(Records drawn from a dataset)
####################

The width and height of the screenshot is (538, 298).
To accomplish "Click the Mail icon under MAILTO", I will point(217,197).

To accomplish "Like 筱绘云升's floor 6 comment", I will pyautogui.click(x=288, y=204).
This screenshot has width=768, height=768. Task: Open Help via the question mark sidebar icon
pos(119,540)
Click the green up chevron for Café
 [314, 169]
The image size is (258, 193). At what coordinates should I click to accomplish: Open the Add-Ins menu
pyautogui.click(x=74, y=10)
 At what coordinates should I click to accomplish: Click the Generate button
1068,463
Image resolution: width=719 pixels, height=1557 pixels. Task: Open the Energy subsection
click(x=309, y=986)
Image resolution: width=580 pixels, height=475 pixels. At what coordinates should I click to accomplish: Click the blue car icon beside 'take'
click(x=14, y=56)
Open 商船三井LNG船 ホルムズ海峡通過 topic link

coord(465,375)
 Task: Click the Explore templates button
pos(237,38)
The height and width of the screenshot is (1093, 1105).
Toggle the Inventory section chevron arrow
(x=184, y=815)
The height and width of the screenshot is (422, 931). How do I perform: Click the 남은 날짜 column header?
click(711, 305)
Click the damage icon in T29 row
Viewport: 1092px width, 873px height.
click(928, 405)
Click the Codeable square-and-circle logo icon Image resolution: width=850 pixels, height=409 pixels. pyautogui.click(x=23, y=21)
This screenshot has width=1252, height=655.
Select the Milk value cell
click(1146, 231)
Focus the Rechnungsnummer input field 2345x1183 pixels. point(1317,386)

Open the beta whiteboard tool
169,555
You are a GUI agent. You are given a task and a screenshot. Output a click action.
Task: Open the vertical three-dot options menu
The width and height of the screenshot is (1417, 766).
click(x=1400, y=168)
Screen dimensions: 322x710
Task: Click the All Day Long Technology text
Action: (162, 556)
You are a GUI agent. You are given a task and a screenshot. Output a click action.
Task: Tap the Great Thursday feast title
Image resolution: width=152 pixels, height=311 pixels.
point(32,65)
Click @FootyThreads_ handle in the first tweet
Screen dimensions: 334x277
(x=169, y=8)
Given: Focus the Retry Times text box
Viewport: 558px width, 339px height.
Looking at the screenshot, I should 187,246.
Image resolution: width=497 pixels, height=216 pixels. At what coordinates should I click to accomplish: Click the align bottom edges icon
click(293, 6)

####################

Produce a verbatim transcription of the entries above.

**Answer to the exercise**
The width and height of the screenshot is (538, 298).
To accomplish "Click the Mail icon under MAILTO", I will point(217,197).

To accomplish "Like 筱绘云升's floor 6 comment", I will pyautogui.click(x=288, y=204).
This screenshot has width=768, height=768. Task: Open Help via the question mark sidebar icon
pos(119,540)
Click the green up chevron for Café
 [314, 169]
The image size is (258, 193). At what coordinates should I click to accomplish: Open the Add-Ins menu
pyautogui.click(x=74, y=10)
 At what coordinates should I click to accomplish: Click the Generate button
1068,463
Image resolution: width=719 pixels, height=1557 pixels. Task: Open the Energy subsection
click(x=309, y=986)
Image resolution: width=580 pixels, height=475 pixels. At what coordinates should I click to accomplish: Click the blue car icon beside 'take'
click(x=14, y=56)
Open 商船三井LNG船 ホルムズ海峡通過 topic link

coord(465,375)
 Task: Click the Explore templates button
pos(237,38)
The height and width of the screenshot is (1093, 1105).
Toggle the Inventory section chevron arrow
(x=184, y=815)
The height and width of the screenshot is (422, 931). How do I perform: Click the 남은 날짜 column header?
click(711, 305)
Click the damage icon in T29 row
Viewport: 1092px width, 873px height.
click(928, 405)
Click the Codeable square-and-circle logo icon Image resolution: width=850 pixels, height=409 pixels. pyautogui.click(x=23, y=21)
This screenshot has width=1252, height=655.
Select the Milk value cell
click(1146, 231)
Focus the Rechnungsnummer input field 2345x1183 pixels. point(1317,386)

Open the beta whiteboard tool
169,555
You are a GUI agent. You are given a task and a screenshot. Output a click action.
Task: Open the vertical three-dot options menu
The width and height of the screenshot is (1417, 766).
click(x=1400, y=168)
Screen dimensions: 322x710
Task: Click the All Day Long Technology text
Action: (162, 556)
You are a GUI agent. You are given a task and a screenshot. Output a click action.
Task: Tap the Great Thursday feast title
Image resolution: width=152 pixels, height=311 pixels.
point(32,65)
Click @FootyThreads_ handle in the first tweet
Screen dimensions: 334x277
(x=169, y=8)
Given: Focus the Retry Times text box
Viewport: 558px width, 339px height.
Looking at the screenshot, I should 187,246.
Image resolution: width=497 pixels, height=216 pixels. At what coordinates should I click to accomplish: Click the align bottom edges icon
click(293, 6)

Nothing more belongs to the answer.